On the third Thursday of every month, we speak to a recent graduate about their thesis and their studies. This month’s guest is Dr Logan Trenaman who has a PhD from the University of British Columbia. If you would like to suggest a candidate for an upcoming Thesis Thursday, get in touch.

Title
Economic evaluation of interventions to support shared decision-making: an extension of the valuation framework
Supervisors
Nick Bansback, Stirling Bryan
Repository link
http://hdl.handle.net/2429/66769

What is shared decision-making?

Shared decision-making is a process whereby patients and health care providers work together to make decisions. For most health care decisions, where there is no ‘best’ option, the most appropriate course of action depends on the clinical evidence and the patient’s informed preferences. In effect, shared decision-making is about reducing information asymmetry, by allowing providers to inform patients about the potential benefits and harms of alternative tests or treatments, and patients to express their preferences to their provider.

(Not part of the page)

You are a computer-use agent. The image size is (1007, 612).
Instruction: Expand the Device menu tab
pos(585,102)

The goal is to reach agreement on the most appropriate decision for that patient.

My thesis focused on individuals with advanced osteoarthritis who were considering whether to undergo total hip or knee replacement, or use non-surgical treatments such as pain medication, exercise, or mobility aids. Joint replacement alleviates pain and improves mobility for most patients, however, as many as 20-30% of recipients have reported insignificant improvement in symptoms and/or dissatisfaction with results. Shared decision-making can help ensure that those considering joint replacement are aware of alternative treatments and have realistic expectations about the potential benefits and harms of each option.

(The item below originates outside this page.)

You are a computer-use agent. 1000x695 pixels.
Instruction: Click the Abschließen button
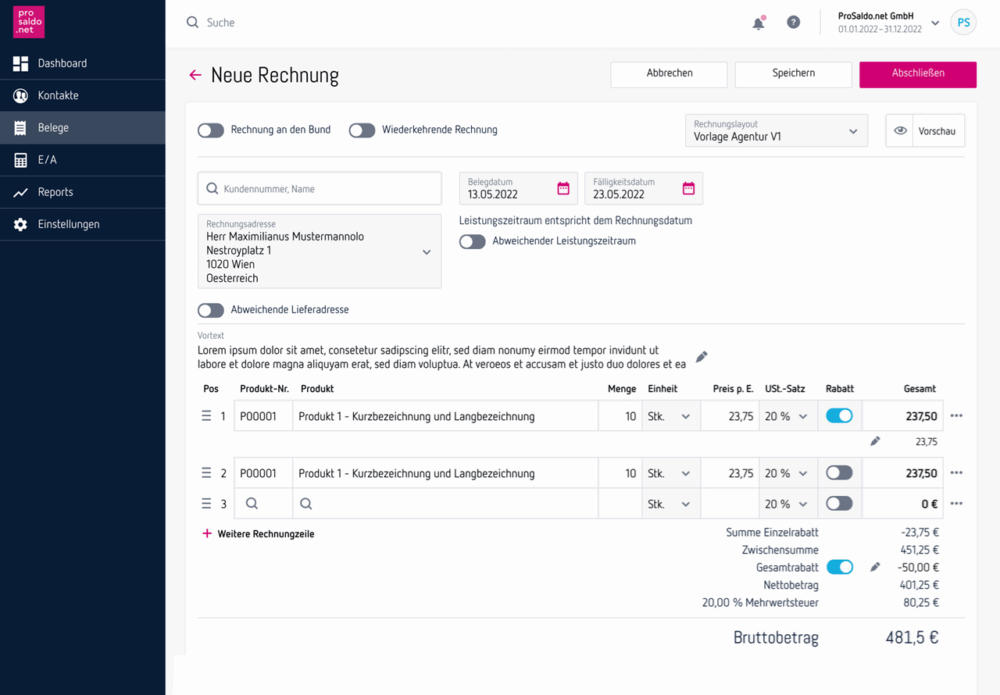(x=917, y=73)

There are different types of interventions available to help support shared decision-making, some of which target the patient (e.g. patient decision aids) and some of which target providers (e.g. skills training). My thesis focused on a randomized controlled trial that evaluated a pre-consultation patient decision aid, which generated a summary report for the surgeon that outlined the patient’s knowledge, values, and preferences.

How can the use of decision aids influence health care costs?

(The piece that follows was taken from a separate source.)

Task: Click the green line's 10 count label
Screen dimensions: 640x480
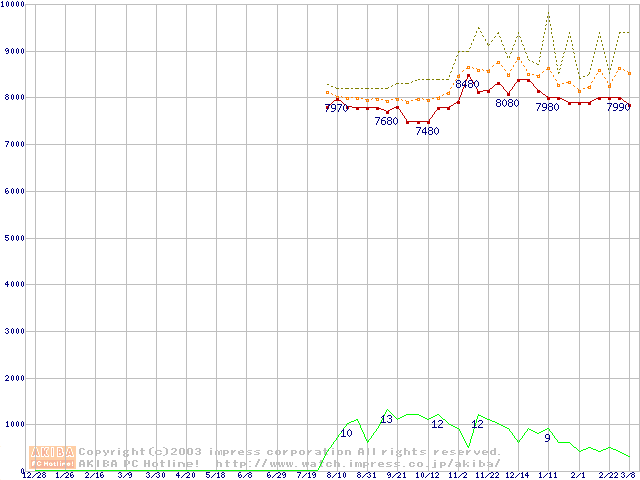Action: [x=346, y=433]
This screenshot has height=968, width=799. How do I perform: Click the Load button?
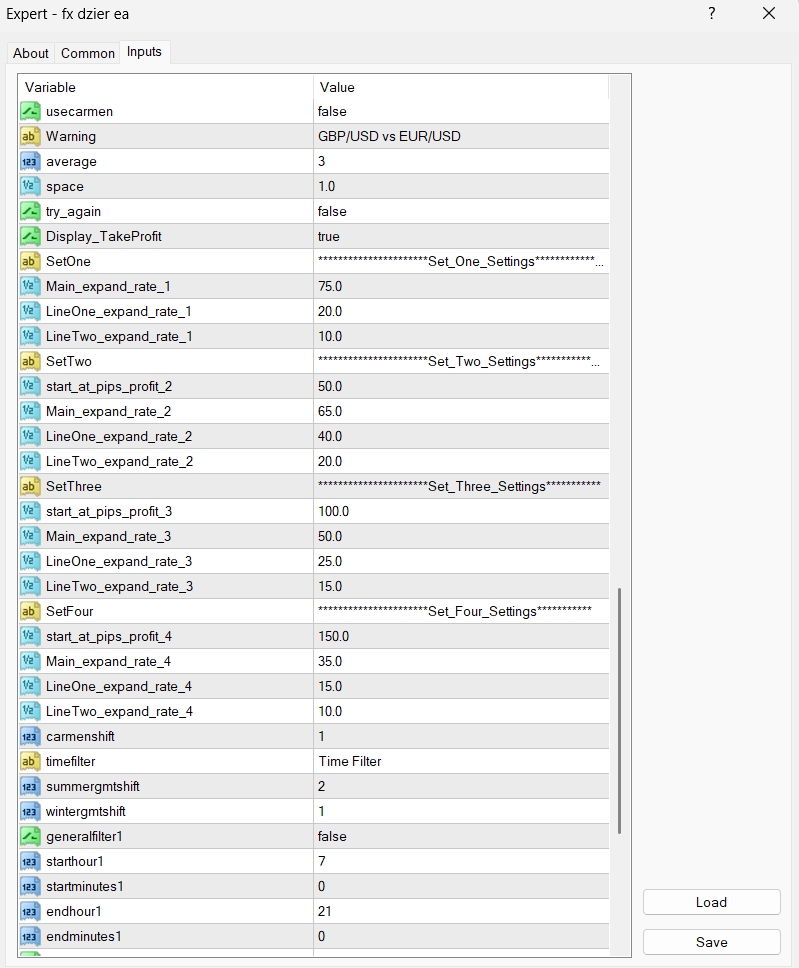pos(711,902)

The use of patient decision aids can impact health care costs in several ways. Some patient decision aids, such as those evaluated in my thesis, are designed for use by patients in preparation for a consultation where a treatment decision is made. Others are designed to be used during the consultation with the provider. There is some evidence that decision aids may increase up-front costs, by increasing the length of consultations, requiring investments to integrate decision aids into routine care, or train clinicians. These interventions may impact downstream costs by influencing treatment decision-making. For example, the Cochrane review of patient decision aids found that, across 18 studies in major elective surgery, those exposed to decision aids were less likely to choose surgery compared to those in usual care (RR: 0.86, 95% CI: 0.75 to 1.00).

This was observed in the trial-based economic evaluation which constituted the first chapter of my thesis. This analysis found that decision aids were highly cost-effective, largely due to a smaller proportion of patients undergoing joint replacement. Of course, this conclusion could change over time. One of the challenges of previous cost-effectiveness analysis (CEA) of patient decision aids has been a lack of long-term follow-up. Patients who choose not to have surgery over the short-term may go on to have surgery later. To look at the longer-term impact of decision aids, the third chapter of my thesis linked trial participants to administrative data with an average of 7-years follow-up. I found that, from a resource use perspective, the conclusion was the same as observed during the trial: fewer patients exposed to decision aids had undergone surgery, resulting in lower costs.

What is it about shared decision-making that patients value?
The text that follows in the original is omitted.